● Consignes:
#1 D'après la critique du film Huesera, quel éditeur publie le film en Blu-ray et en DVD ?
#2 Poursuivez la critique du film Huesera après sa dernière phrase.

● Texte source:
* * * *
HUESERA
Huesera : The Bone Woman – Mexique / Pérou – 2022
Support : Bluray & DVD
Réalisateur : Michelle Garza Cervera
Acteurs : Natalia Soliàn, Alfonso Dosal, Mayra Batalla, Mercedes Hernàndez, Sonia Couoh, Aida Lôpez, …
Musique : Gibràn Androide, Cabeza de Vaca
Durée : 97 minutes
Image : 1.85 16/9
Son : Espagnol DTS-HD Master Audio 5.1
Sous-titres : Français
Editeur : Extralucid Films
Date de sortie : 19 décembre 2023
LE PITCH
Valeria réalise enfin le rêve de son couple : devenir mère. La grossesse ne se déroule hélas pas du tout comme prévu. Elle perd du poids, sent et entend ses os craquer sans raison, sans parler des hallucinations qui la poursuivent en tout lieu, …
Y a comme un os…
Premier long-métrage de la réalisatrice mexicaine Michelle Garzia Cervera, Huesera débarque directement en vidéo dans l’Hexagone, portée par une tournée réussie dans différents festivals (notamment au Festival de Tribeca, à New York) et par une réputation flatteuse. Pas aussi flippant ou dérangeant qu’une partie de la critique le laissait entendre, ce chemin de croix d’une jeune femme vivant sa grossesse comme une malédiction fait néanmoins émerger un jeune talent prometteur.
* * * *
[Données de coordonnées des éléments]
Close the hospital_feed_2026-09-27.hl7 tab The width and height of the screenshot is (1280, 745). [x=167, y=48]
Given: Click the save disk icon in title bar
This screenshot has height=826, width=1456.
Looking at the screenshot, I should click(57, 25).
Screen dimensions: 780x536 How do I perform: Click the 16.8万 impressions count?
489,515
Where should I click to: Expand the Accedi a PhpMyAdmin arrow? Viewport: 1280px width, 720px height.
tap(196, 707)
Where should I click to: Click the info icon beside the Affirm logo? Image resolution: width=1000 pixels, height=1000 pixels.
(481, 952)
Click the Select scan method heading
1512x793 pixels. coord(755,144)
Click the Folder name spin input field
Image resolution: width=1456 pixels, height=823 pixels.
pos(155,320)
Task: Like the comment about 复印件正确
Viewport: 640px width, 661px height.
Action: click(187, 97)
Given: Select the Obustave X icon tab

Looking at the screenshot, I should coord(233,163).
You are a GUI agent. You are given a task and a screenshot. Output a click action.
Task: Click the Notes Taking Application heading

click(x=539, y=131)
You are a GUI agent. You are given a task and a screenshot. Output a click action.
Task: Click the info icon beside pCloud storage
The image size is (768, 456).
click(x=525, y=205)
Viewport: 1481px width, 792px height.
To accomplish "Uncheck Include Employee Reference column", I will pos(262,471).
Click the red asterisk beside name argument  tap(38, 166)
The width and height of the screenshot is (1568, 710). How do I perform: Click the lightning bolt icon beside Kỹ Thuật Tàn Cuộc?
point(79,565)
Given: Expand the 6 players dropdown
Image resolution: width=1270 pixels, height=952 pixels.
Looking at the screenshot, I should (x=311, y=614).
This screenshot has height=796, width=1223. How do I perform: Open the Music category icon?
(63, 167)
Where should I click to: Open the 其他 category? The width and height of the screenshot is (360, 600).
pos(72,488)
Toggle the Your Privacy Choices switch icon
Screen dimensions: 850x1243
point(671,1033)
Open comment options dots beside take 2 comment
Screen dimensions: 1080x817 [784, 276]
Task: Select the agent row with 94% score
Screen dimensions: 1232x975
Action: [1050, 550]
* * * *
● Corrigé des exercices:
#1 Extralucid Films.

#2
Moins connue qu’El Chupacabra ou la Llorona, la Huesera (que l’on peut traduire approximativement par la « Femme aux Os ») fait partie du folklore mexicain et raconte, sous différentes formes, la légende d’une femme errant dans le désert et creusant la terre pour récupérer des ossements d’humains et de loups. Lorsqu’elle parvient à recomposer un squelette en entier, la Huesera chante pour ramener les ossements à la vie, les recouvrant de muscles et de chair, jusqu’à donner naissance à une nouvelle femme, sauvage, primale, qui court vers sa liberté. Jeune cinéaste de 32 ans biberonnée au cinéma queer et aux péloches horrifiques en tous genres, Michelle Garza Cervera s’inspire du mythe et de sa symbolique et le plie à ses exigences pour un film intimiste où se mêlent les influences de Roman Polanski, de Pedro Almodovar, de David Cronenberg et de la J-Horror.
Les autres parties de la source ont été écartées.